Dawson nodded slowly, half listening as he crouched to inspect Lucy’s fingernails. They were a blackened, gnarled mess slathered in dried blood. It would be nearly impossible to extract foreign DNA from her fingernails—if there were any—considering that her fingernails were practically shredded. What trauma did she endure that led to not just the fractured condition of her fingers but her entire body? Dark thoughts swam feverishly in Dawson’s mind, and he stood up, about to excuse himself to a cigarette, when something glinted in the tall grass.


Dawson’s eyebrows furrowed. The rain was now coming down in currents, but he ignored the downpour as he lowered himself to the ground, the tall grass now towering above his head. He brushed his hands past the greenery, trying to find the source of light, when he suddenly froze.


Brandy wandered over to Dawson and squinted at him. “Boss? What did you find?”
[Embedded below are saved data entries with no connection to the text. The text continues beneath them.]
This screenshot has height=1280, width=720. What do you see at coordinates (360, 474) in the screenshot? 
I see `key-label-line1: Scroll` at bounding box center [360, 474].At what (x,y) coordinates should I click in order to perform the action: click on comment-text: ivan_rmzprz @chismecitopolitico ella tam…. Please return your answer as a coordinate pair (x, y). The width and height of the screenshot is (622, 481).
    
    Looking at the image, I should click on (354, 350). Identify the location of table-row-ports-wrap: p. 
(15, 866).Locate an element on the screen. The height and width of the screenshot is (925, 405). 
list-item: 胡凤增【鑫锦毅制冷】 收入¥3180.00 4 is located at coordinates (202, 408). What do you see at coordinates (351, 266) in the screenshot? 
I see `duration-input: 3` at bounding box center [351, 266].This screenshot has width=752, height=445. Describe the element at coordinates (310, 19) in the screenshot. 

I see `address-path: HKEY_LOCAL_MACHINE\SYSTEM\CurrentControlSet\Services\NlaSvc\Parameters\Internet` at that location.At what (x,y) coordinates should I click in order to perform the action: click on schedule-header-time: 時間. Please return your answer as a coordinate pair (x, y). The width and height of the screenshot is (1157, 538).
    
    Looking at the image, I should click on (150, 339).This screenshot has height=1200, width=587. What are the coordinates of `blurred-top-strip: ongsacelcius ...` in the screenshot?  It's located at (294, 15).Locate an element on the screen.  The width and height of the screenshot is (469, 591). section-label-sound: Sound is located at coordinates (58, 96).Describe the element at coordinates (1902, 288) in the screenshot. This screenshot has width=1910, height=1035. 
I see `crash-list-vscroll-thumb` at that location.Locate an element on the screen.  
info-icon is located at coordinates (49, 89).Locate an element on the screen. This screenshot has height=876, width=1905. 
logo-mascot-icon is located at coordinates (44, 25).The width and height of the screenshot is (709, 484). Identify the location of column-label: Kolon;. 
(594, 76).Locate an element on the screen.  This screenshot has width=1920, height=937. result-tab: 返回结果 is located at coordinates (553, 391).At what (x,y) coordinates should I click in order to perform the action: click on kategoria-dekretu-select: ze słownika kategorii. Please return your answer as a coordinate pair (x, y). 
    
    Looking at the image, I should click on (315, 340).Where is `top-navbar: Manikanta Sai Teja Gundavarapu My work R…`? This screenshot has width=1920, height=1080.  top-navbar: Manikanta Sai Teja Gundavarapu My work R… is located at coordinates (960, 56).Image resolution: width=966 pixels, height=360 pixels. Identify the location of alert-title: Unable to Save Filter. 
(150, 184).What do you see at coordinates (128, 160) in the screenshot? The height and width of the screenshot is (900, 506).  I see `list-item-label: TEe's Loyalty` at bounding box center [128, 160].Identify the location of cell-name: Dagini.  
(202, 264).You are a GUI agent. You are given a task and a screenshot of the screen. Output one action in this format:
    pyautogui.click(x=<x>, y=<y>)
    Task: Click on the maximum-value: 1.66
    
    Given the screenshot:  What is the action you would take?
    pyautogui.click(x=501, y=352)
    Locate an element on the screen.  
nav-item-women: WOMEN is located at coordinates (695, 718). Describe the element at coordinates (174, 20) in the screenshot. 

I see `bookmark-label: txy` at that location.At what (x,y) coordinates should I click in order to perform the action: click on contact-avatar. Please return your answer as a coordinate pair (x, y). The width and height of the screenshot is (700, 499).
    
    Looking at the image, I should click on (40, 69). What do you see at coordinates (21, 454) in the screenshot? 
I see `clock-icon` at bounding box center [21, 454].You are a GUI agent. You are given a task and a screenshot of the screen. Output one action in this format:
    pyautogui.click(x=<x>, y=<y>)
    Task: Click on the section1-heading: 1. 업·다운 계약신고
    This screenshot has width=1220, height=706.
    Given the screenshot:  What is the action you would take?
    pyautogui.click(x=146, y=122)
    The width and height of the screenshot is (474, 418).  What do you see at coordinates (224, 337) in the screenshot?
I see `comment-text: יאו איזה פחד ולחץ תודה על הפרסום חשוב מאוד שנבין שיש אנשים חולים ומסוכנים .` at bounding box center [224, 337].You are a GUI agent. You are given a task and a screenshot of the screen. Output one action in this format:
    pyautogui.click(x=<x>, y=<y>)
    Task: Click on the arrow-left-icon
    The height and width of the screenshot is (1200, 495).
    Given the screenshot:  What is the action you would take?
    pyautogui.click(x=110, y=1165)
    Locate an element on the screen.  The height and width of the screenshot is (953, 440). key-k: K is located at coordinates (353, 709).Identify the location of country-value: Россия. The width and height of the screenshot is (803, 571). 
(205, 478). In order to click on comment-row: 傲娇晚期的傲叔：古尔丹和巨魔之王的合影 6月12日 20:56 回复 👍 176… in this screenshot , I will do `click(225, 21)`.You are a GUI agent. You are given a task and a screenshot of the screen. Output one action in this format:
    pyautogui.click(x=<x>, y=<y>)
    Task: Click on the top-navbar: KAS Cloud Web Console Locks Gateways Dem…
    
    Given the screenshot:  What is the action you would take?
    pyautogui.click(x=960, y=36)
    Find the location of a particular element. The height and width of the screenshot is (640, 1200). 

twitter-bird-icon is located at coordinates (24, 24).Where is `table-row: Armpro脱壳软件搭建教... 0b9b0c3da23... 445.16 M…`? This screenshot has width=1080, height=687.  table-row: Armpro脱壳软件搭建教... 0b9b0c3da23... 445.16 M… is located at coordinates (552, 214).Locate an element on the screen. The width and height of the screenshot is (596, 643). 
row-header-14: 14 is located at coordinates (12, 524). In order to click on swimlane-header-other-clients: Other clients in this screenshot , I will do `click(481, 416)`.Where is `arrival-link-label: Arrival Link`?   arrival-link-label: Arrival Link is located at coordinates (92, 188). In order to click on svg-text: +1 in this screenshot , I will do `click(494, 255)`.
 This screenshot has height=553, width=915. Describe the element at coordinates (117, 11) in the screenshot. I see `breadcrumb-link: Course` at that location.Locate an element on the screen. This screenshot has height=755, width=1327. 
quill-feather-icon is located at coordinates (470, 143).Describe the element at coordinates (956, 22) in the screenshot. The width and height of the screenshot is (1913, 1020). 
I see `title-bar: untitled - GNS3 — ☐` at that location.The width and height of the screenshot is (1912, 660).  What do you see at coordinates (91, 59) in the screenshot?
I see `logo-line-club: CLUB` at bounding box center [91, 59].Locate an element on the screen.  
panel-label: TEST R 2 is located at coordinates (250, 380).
Dawson picked up the object and curled his fingers over it, his blood roaring in his ears.


“Boss?”


Dawson slowly stood up and turned around. His face was stone cold and his eyes were dark—a telltale sign that he made a terrifying discovery.


“Brandy,” Dawson drew in shaky breath and uncurled his fingers, revealing the object. Brandy’s heart plummeted in his chest. He took a hesitant step back.


A shattered pair of wire-rimmed glasses laid in Dawson’s palm. Lucy’s dried blood was visible on the cracked lenses.


“Do you want to tell me what you were doing with Lucy last night, Brandy?”